Canadian television show

Condensed Classics (also known as Condensed Classics with Dave Shaw) is a television show that aired on the Canadian Channel Movieola. Although only 25 episodes were produced, the show was run and rerun on Movieola, and later on its sister station Silver Screen Classics. The program was aired as late as April 2013 on Silver Screen Classics, usually late on Saturday nights.

==The Show==
Condensed Classics was an attempt at reviving the "horror host" format of the 1950s and 1960s. The program aired movies such as The Terror of Tiny Town and Gorgo, which were condensed from their original running time to about 40 minutes, presided over by host and head writer Dave Shaw. The hosted segments of the show would appear four times a broadcast, and rarely had anything to do with the movies.

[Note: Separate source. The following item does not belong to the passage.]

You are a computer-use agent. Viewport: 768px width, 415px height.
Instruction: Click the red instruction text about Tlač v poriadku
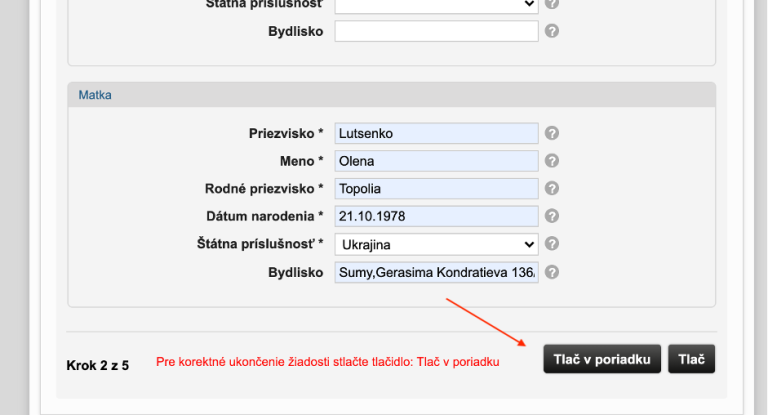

Some of the hosted segments were parodies of different movies, which were usually cult films such as Mulholland Drive and Misery.

==Style==
Shaw described the show as "What if Dean Martin hosted a horror movie show?", and then ran with that aesthetic. The hosted segments were shot in black and white and featured Shaw wearing a tuxedo in the "Condensed Classics" movie lounge where he'd do short comedy bits, usually with a comely female sidekick in a 1940s era cocktail dress. The sidekicks switched every week, although several were put in return appearances, always as different characters.

==Aftermath==
The show stopped airing on Movieola completely in 2004 and moved to Silver Screen Classics. A version of Condensed Classics called NEW Condensed Classics, which cut down the movies even more (to about 20 minutes) started airing in 2005. This version of the show was still being run in 2024, not in its own time slot, but frequently playing after scheduled films which had been allotted significantly more time than their actual duration. Shaw was not involved with this version, having been replaced by Tarantella [Alison Phillips], whose host persona was that of a somewhat sultry but fully knowledgeable film expert. The original set and "Rat Pack" aesthetic was gone as well, though Tarantella occasionally wore cocktail dresses.